While Redux may not have been too weird for a 21st-century audience, its pacing proved a problem with some 49 extra minutes being added to Apocalypse Now’s already-substantial running time. “It was interesting” says Coppola, “but over time I started to think as a substitute version it was a little too long”. Final Cut strikes a balance between the two previous versions of the film, and Apocalypse aficionados shouldn’t be concerned that Coppola has followed in the footsteps of some of his New Hollywood contemporaries by over-tinkering.
“There are many, many, many parts of it that are exactly the same as in both films but it is more balanced. The overall experience I feel is much more effective because thematically and dramatically it is all-inclusive. In other words, it has sequences that the first version didn’t have but then again it doesn’t have sequences that the long version has. In my opinion, what it has is essential to its theme and story.”
Not many of us have the luxury of going back to what we were doing forty-something years ago as Coppola did when revisiting Apocalypse Now. The process may not have been as much of a nostalgic exercise as one might expect, but the way the director describes it hints this is to the audience’s benefit.
“When you’re working on a film there’s always two realities. There’s the reality of the scene within the story and there’s also what’s going on on the set all those years ago and if what was going on on the set is very depressing or you were scared or you were in trouble or you were arguing with your wife… Whatever it was, time is a beautiful doctor and as 40 years has gone by I don’t remember so much the emotions of actually the day of shooting and I’m more in the story as the audience should be.”
So are you seeing Kurtz more than you’re seeing Brando in scenes, for instance?

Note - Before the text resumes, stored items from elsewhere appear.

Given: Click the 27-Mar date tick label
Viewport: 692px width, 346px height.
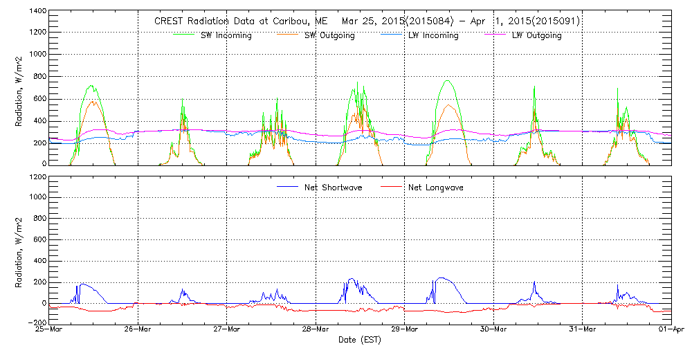Looking at the screenshot, I should 227,330.
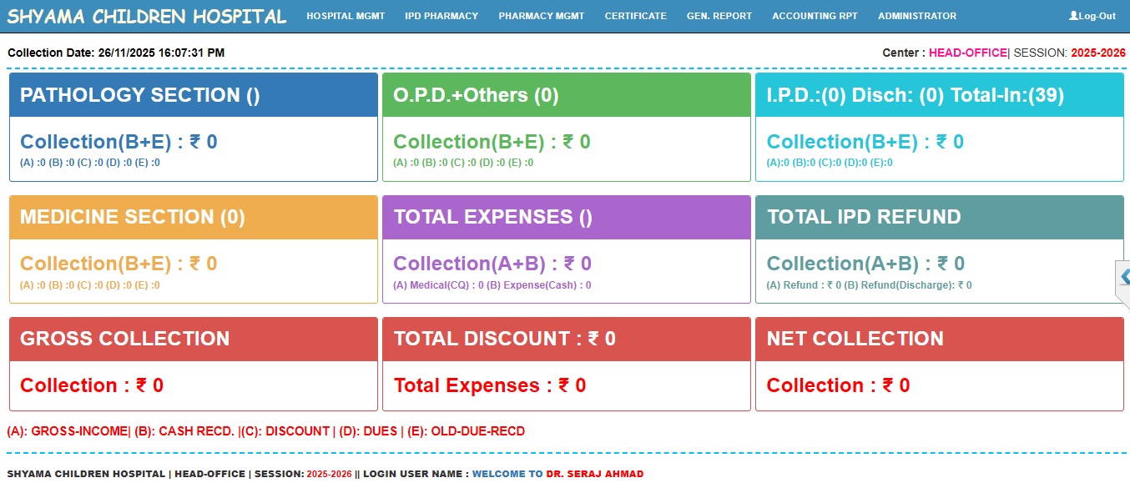Click the TOTAL IPD REFUND header
This screenshot has height=488, width=1130.
coord(940,217)
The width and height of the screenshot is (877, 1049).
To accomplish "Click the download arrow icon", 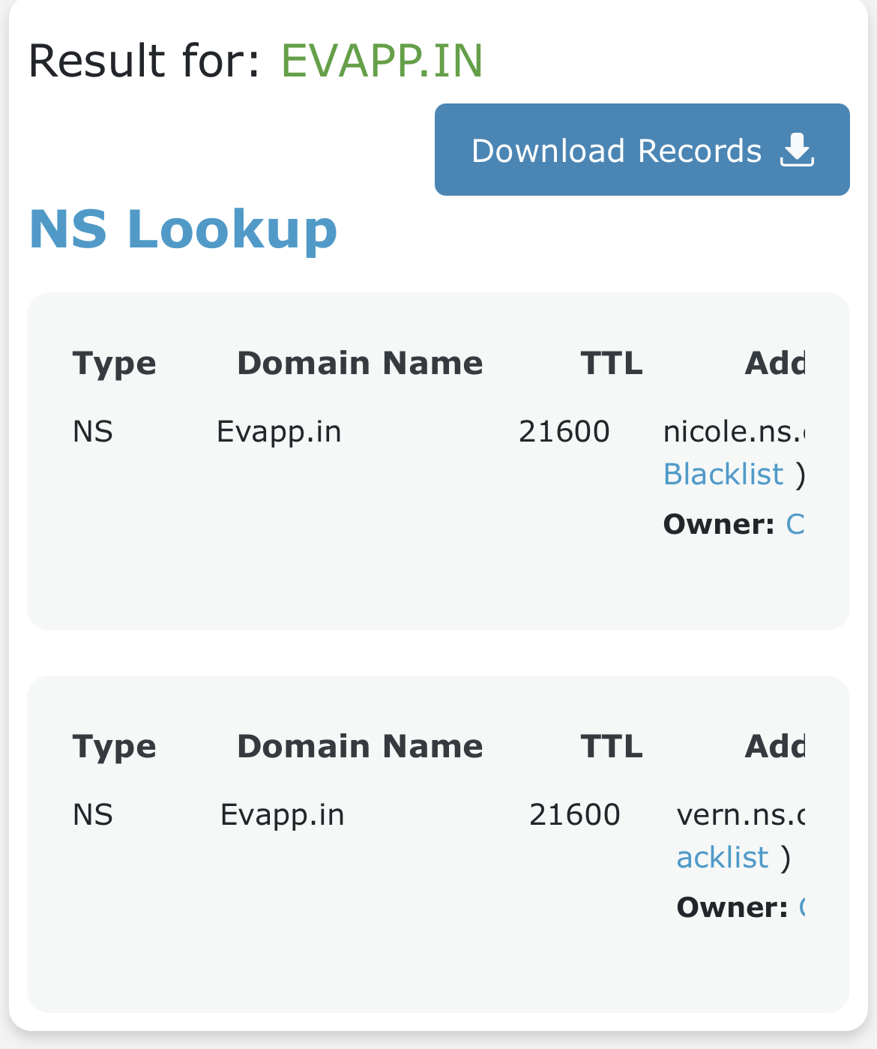I will [x=797, y=151].
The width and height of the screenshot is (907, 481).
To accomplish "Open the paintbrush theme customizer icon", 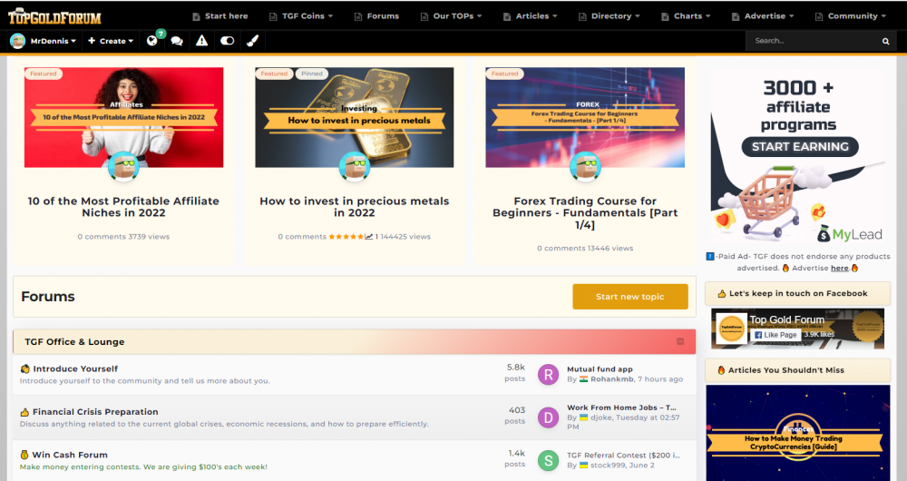I will click(x=253, y=41).
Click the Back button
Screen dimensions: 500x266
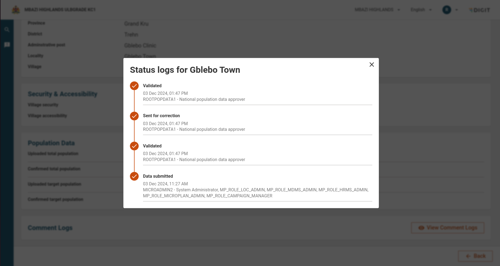pos(475,256)
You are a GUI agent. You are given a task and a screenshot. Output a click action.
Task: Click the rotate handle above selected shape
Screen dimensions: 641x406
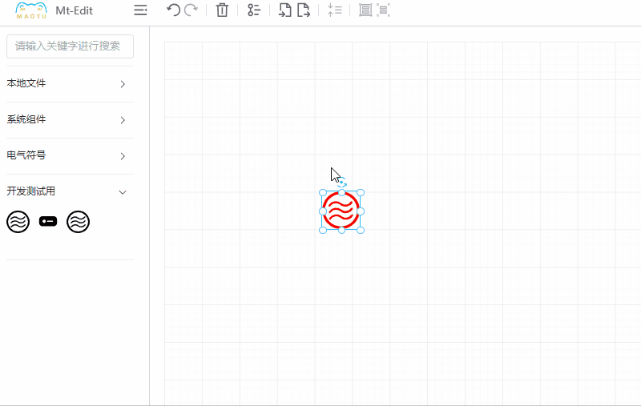tap(342, 183)
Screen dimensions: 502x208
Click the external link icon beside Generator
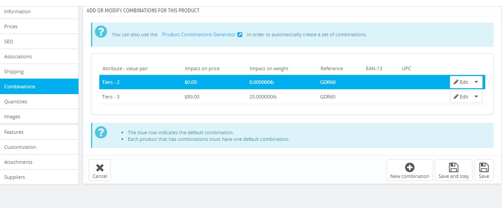coord(240,34)
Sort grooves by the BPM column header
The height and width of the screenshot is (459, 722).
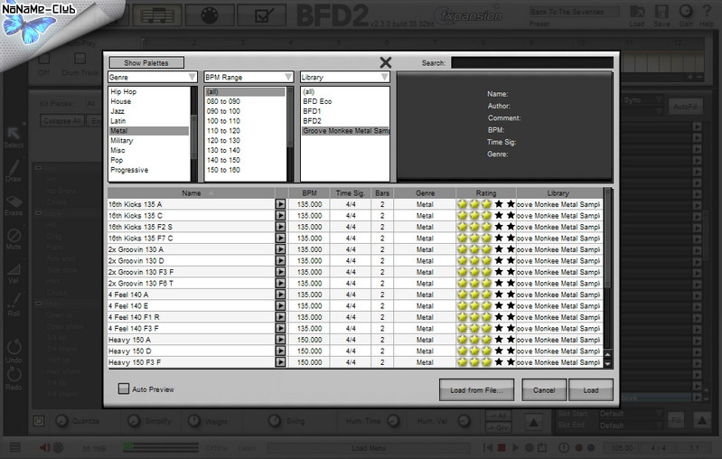point(309,193)
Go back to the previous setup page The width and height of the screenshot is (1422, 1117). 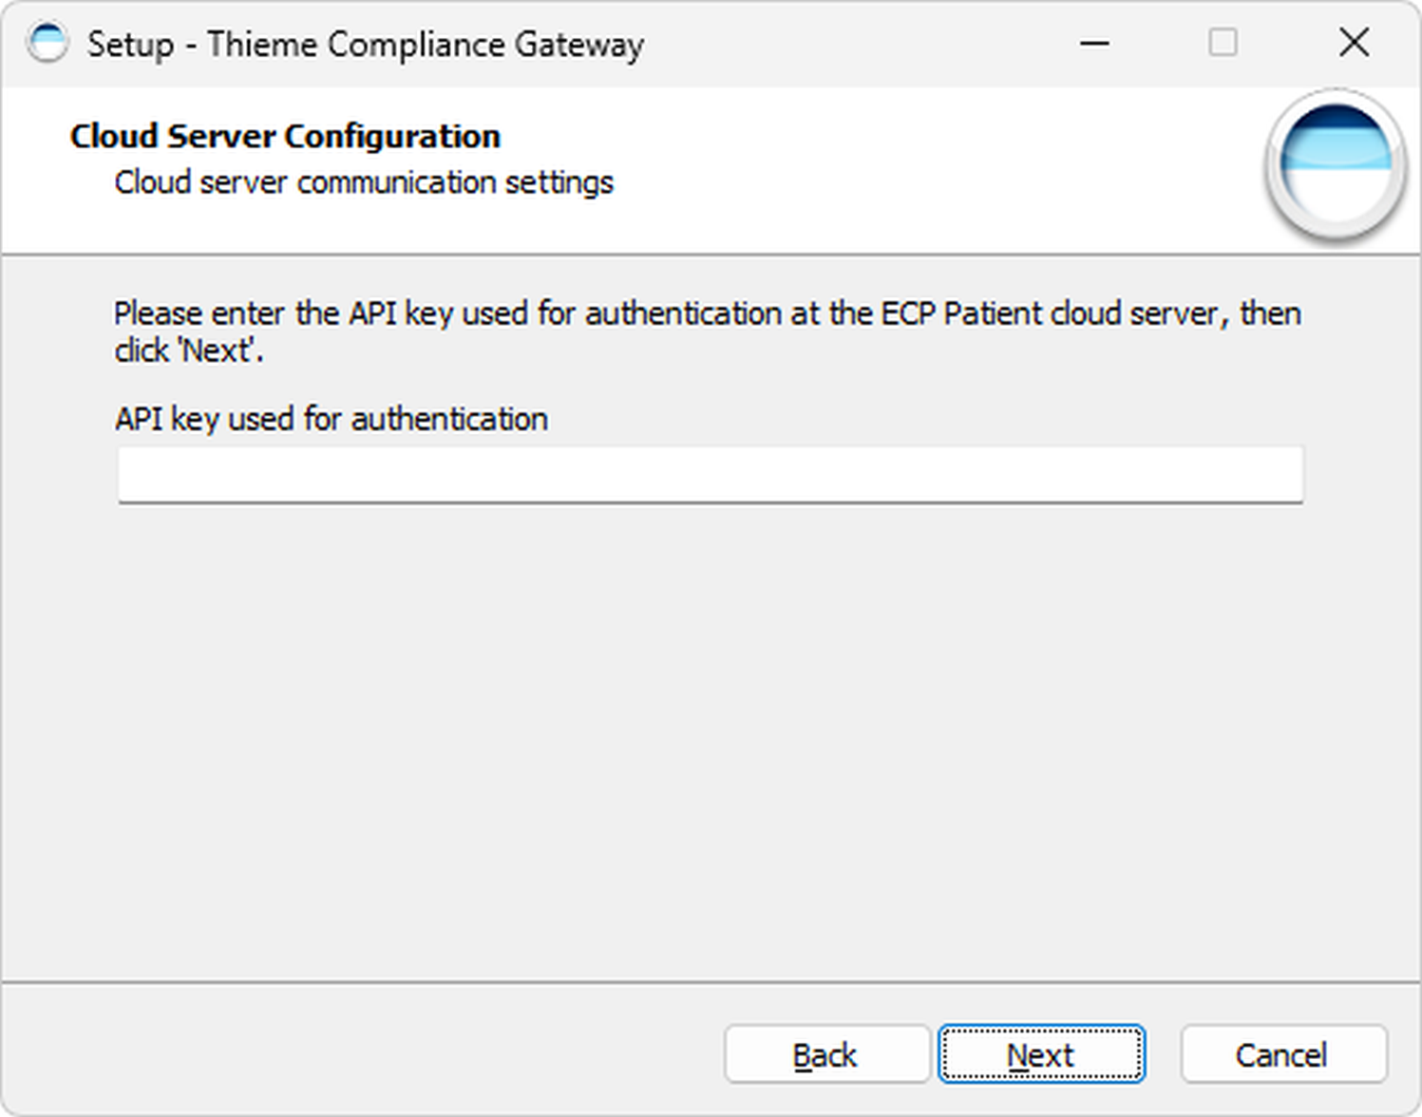tap(825, 1054)
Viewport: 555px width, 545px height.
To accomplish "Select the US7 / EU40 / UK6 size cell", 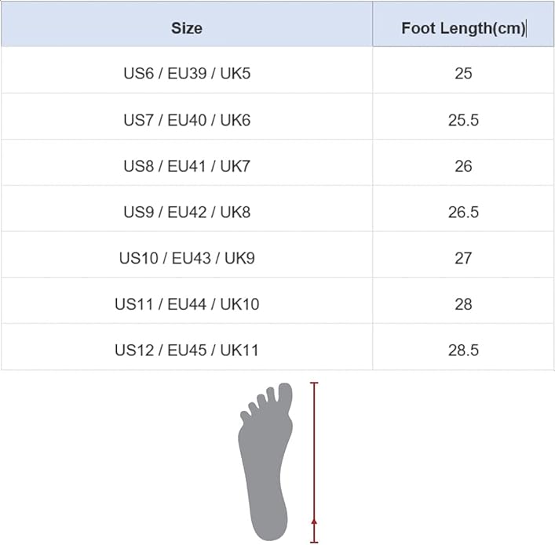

“Yes, of course. The director tries to put himself as more in the view of an audience and not think of who the personalities were. A motion picture is an illusion and you’re trying to create an illusion for the audience so the audience can embrace it and the audience is who contributes the emotion. The emotion’s not in the film, the emotion’s in the audience and the film is the magic illusion that seduces them into expressing it.”
Speaking of seduction, at the time we spoke, sabre-rattling in the Persian Gulf very much gave the impression that the United States was spoiling for a scrap with Iran, and trying to suck the public into supporting an attack. I asked Coppola if his 40-year-old film, which shaped so much of how we still picture war today, holds any lessons as another unwise conflict and potential quagmire loomed.
“Well, I always wanted Apocalypse Now to be a film about morality and about the strange way that morality is expressed and how morality is often used by very righteous organisations which then perpetrate the most horrible sins. So to me the key sentence in the script and what I thought Apocalypse Now had to examine was the sentence—and pardon my bad language—there’s a quote where he says, “We teach the boys to drop Napalm on people and yet we won’t let them write the word fuck on their airplanes because it’s obscene.” That to me is the gist of what I was looking at in my examination of morality.”